Not that 2018 was particularly shabby (Black Panther, guest Emmy nomination for Brooklyn Nine-Nine). Or 2017 (lead actor Emmy win for This Is Us). Or 2016, for that matter (supporting actor Emmy win for The People v. O.J. Simpson). But the gifted, magnetically charming actor continued to impress this year, driving some of This Is Us’ most engaging story lines (another Emmy nomination, thank you very much), making waves in, well, Waves, laying down the law in season 3 of The Marvelous Mrs. Maisel, and bringing new dimension to an animated universe in Frozen 2. (Don’t forget about Angry Birds 2, too. Or his Sia stand-in stint in The Unauthorized Bash Brothers Experience. Or his newly formed production company that has multiple shows in the works.) For these reasons, the 43-year-old Brown has been named one of EW’s Entertainers of the Year. “I’m thankful for all of it,” he says of his 2019, “and also thankful that I’m starting to see the light at the end of the tunnel.” Before Brown reaches the other side, let’s ask him to reflect on his frenzied-yet-triumphant year.
THIS IS US
Fans of NBC’s time-hopping drama finally exhaled when Randall (Brown) resolved tensions with wife Beth (Susan Kelechi Watson) at the end of season 3. The first half of season 4 featured Randall slowly embracing Deja’s (Lyric Ross) new boyfriend/straight-A student/teen father Malik (Asante Blackk), while also worrying about the rapidly declining mental acuity of his mother, Rebecca (Mandy Moore).
WAVES
Brown shines in this potent indie drama as Ronald, an overbearing, walled-off father who seeks connection with his daughter (Taylor Russell) and wife (Renee Elise Goldsberry) after his son (Kelvin Harrison Jr.) tragically spirals out of control. (Warning: Spoilers below)

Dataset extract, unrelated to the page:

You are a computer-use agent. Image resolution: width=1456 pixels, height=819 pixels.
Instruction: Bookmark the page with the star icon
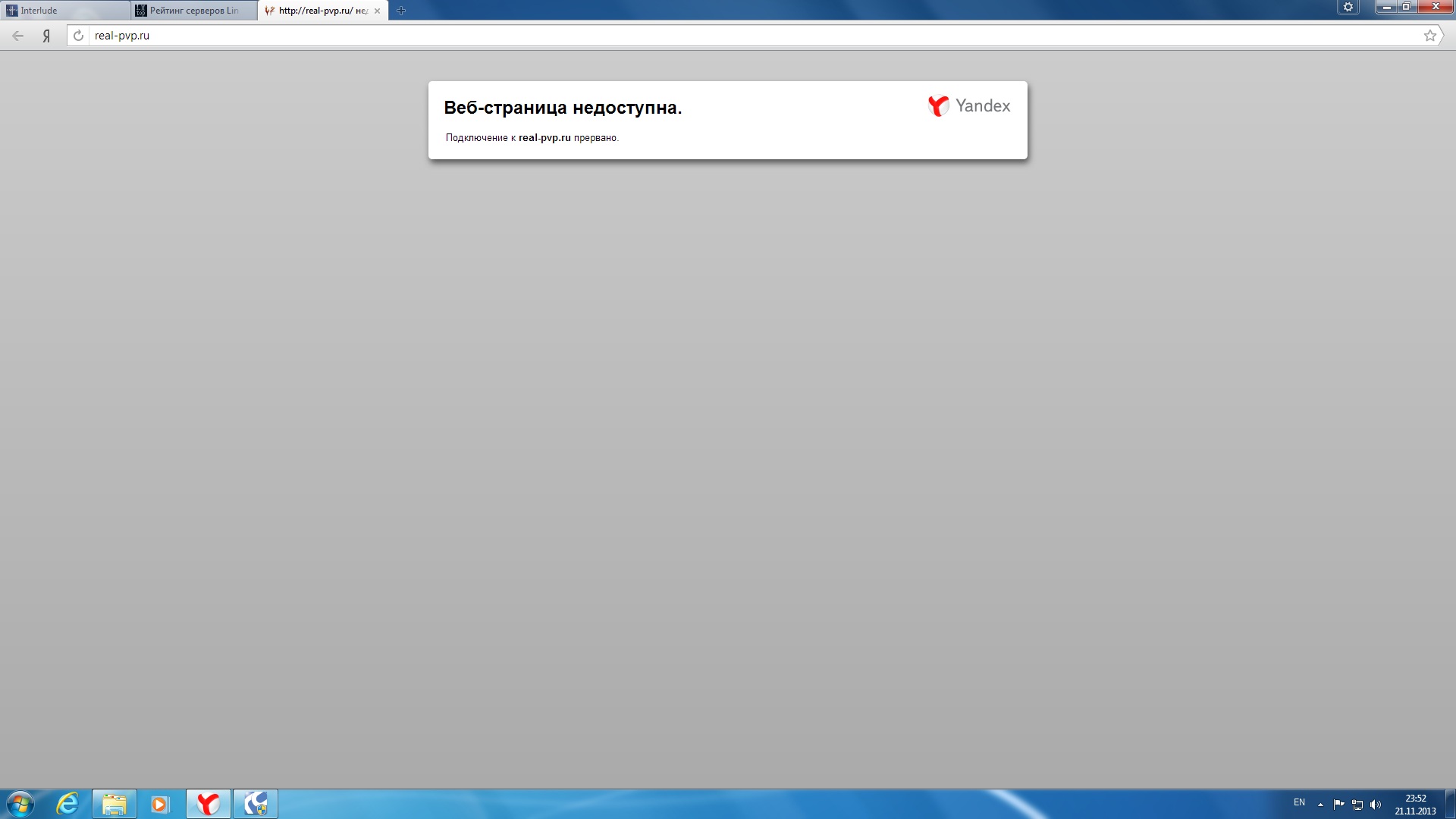pos(1429,36)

“The reason I said ‘yes’ was because I was so afraid. I was really afraid of whether we were going to be telling a story that demonized a young black man and added to an already very negative stereotype of black male youth. He takes someone’s life at the midpoint of the film, and I wanted to make sure that if that was going to happen — which was the crux of the story — that it had to be a good boy losing his way, making a terrible mistake.…. For Ronald, there’s a wonderful arc. He starts off very armored, very stern, is a practitioner of tough love, but the tragedy of the loss of this young lady [Alexa Demie] hits his family in a devastating way. While the son doesn’t die, he experiences life imprisonment; it’s the closest thing to a death that you could come to as a parent. Through that loss, he recognizes that there has to be another way to be with your children — because holding on so tight didn’t yield the results that he was looking for. So when it finally comes to this wonderful conversation that he has with his daughter, there’s a realization borne out of necessity more than anything else, that if I want my children to share their lives with me, I have to share my life with them. Thank God, if there has to be tragedy, at least there’s some learning that transpires in the midst of that tragedy.”
THE MARVELOUS MRS. MAISEL
Brown guest-starred (and even sang) in the Amazon Prime retro comedy as Reggie, sharp and protective manager of Shy Baldwin (LeRoy McClain), the entertainer who tapped Midge (Rachel Brosnahan) to be his opening act.
FROZEN 2
The sequel to the blockbuster animated fairy tale added Brown’s Mattias, a loyal lieutenant who was sworn to protect the kingdom — and who helped to open up this all-white winter wonderland.
“We tell these fairy tales and for some reason the fairy tales are all white. And we’re now to a point where someone has brought that into attention and there’s a recognition. Thankfully on the part of [directors] Chris Buck and Jennifer Lee, they’re like, ‘Oh snap. There’s something that needs to be done about that.’ Arendelle should be populated with everyone that populates the world as we know it.…. With Lieutenant Mattias, you can do a voice, and you don’t have to necessarily be the color of that voice on screen. But they made a black man who was a soldier in the army of their grandfather who has now been stuck in the enchanted forest with the people of the Northuldra for 30 years under the auspices that they are bad. The narrative that [Arandelle] fed was that these people are a threat to us. And then that notion gets challenged. Jennifer [Lee, who also penned the screenplay] wrote something so incredibly nuanced and thought-provoking. When you take a second to examine whose version of history that you are digesting, you realize that it can’t be objective. I love that Jennifer wrote something that took that into serious critical examination and said, “No, no, that is not the truth. And once we find out what the real truth is, we have a responsibility to make things right.”